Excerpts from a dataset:
• • • • • • •

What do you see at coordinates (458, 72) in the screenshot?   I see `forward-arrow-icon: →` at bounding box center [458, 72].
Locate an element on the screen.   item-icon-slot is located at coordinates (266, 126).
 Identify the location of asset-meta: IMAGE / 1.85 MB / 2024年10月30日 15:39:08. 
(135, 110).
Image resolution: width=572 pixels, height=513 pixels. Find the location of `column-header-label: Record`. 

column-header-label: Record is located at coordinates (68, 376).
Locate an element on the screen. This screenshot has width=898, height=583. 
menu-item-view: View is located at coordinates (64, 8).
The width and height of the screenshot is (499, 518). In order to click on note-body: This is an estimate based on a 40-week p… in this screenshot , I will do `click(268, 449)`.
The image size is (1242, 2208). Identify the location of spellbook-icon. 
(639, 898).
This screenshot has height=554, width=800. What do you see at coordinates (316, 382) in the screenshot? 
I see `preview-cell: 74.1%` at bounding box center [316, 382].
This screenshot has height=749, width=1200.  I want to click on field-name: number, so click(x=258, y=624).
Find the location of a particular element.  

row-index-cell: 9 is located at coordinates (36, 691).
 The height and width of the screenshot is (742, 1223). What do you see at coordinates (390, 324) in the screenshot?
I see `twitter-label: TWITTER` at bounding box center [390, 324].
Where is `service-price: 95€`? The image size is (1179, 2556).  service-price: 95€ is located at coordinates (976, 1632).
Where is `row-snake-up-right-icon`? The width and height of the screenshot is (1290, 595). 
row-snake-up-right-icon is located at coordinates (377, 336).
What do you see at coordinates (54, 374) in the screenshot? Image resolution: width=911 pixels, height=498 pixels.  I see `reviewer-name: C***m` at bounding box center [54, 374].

• • • • • • •

PROBLEM: Copy every one of the records above word for word, with nothing changed or left out.

RESPONSE AREA:
What do you see at coordinates (458, 72) in the screenshot?   I see `forward-arrow-icon: →` at bounding box center [458, 72].
Locate an element on the screen.   item-icon-slot is located at coordinates (266, 126).
 Identify the location of asset-meta: IMAGE / 1.85 MB / 2024年10月30日 15:39:08. 
(135, 110).
Image resolution: width=572 pixels, height=513 pixels. Find the location of `column-header-label: Record`. 

column-header-label: Record is located at coordinates (68, 376).
Locate an element on the screen. This screenshot has width=898, height=583. 
menu-item-view: View is located at coordinates (64, 8).
The width and height of the screenshot is (499, 518). In order to click on note-body: This is an estimate based on a 40-week p… in this screenshot , I will do `click(268, 449)`.
The image size is (1242, 2208). Identify the location of spellbook-icon. 
(639, 898).
This screenshot has height=554, width=800. What do you see at coordinates (316, 382) in the screenshot? 
I see `preview-cell: 74.1%` at bounding box center [316, 382].
This screenshot has height=749, width=1200.  I want to click on field-name: number, so click(x=258, y=624).
Find the location of a particular element.  

row-index-cell: 9 is located at coordinates (36, 691).
 The height and width of the screenshot is (742, 1223). What do you see at coordinates (390, 324) in the screenshot?
I see `twitter-label: TWITTER` at bounding box center [390, 324].
Where is `service-price: 95€`? The image size is (1179, 2556).  service-price: 95€ is located at coordinates (976, 1632).
Where is `row-snake-up-right-icon`? The width and height of the screenshot is (1290, 595). 
row-snake-up-right-icon is located at coordinates (377, 336).
What do you see at coordinates (54, 374) in the screenshot? Image resolution: width=911 pixels, height=498 pixels.  I see `reviewer-name: C***m` at bounding box center [54, 374].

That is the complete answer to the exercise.